À Bruxelles, un producteur d’acier allemand a déposé son premier rapport sur le mécanisme d’ajustement carbone aux frontières (CBAM). À Houston, un responsable de raffinerie vérifiait les règles mises à jour du Service des impôts (IRS) pour confirmer si un crédit d’impôt clé sur l’hydrogène demeurait applicable. Pendant ce temps, à Lagos, un ingénieur évaluait une micro-réseau solaire, dont le succès dépendait moins de la technologie que de l’obtention d’une garantie multilatérale émise à distance. Ces instants soulignent un basculement d’un effort unifié en faveur de la neutralité carbone vers une course fragmentée, façonnée par les frontières, le capital et les inégalités.
Alors que 2026 débute, la divergence définit de plus en plus le chemin vers la neutralité carbone. Deux rapports de 2025 du Forum économique mondial font plus que confirmer cette divergence: ils la cartographient.
Faille politiques: gagnants et retardataires
L’Union européenne n’incite plus l’industrie à se décarboner. Elle la fait appliquer. Le mécanisme d’ajustement carbone aux frontières (CBAM), autrefois concept académique, est désormais opérationnel. Les importations d’acier, de ciment, d’aluminium, de fertilisants et d’électricité sont évaluées au regard de leurs émissions incorporées.

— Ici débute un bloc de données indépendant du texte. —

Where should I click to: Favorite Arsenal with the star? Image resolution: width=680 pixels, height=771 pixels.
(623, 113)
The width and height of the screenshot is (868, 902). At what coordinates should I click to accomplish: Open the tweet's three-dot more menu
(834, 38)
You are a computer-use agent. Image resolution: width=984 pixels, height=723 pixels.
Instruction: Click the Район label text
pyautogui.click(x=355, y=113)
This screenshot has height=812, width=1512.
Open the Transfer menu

Cela est souvent décrit comme une punition. En pratique, la politique est plus complexe. Les recettes sont orientées vers les mécanismes de Transition juste de l’Union européenne, avec un accent particulier sur la rétention et la réinvention industrielle dans les régions charbonnées d’Europe de l’Est. Le défi, toutefois, se situe au-delà des frontières européennes, où la capacité de conformité est inégale et où les obstacles administratifs peuvent être aussi déterminants que le carbone lui-même.
Alors que les économies occidentales débattent de l’alignement, la Chine continue de construire.
À lui seul, lors du premier semestre 2025, elle a ajouté 290 GW de capacité solaire et éolienne, soit à peu près la taille de l’ensemble du parc électrique allemand, démontrant une mise en œuvre à l’échelle malgré les débats politiques occidentaux. Elle détient actuellement plus de la moitié des réacteurs nucléaires mondiaux en construction et l’an dernier, elle a représenté plus de la moitié des ventes mondiales de véhicules électriques.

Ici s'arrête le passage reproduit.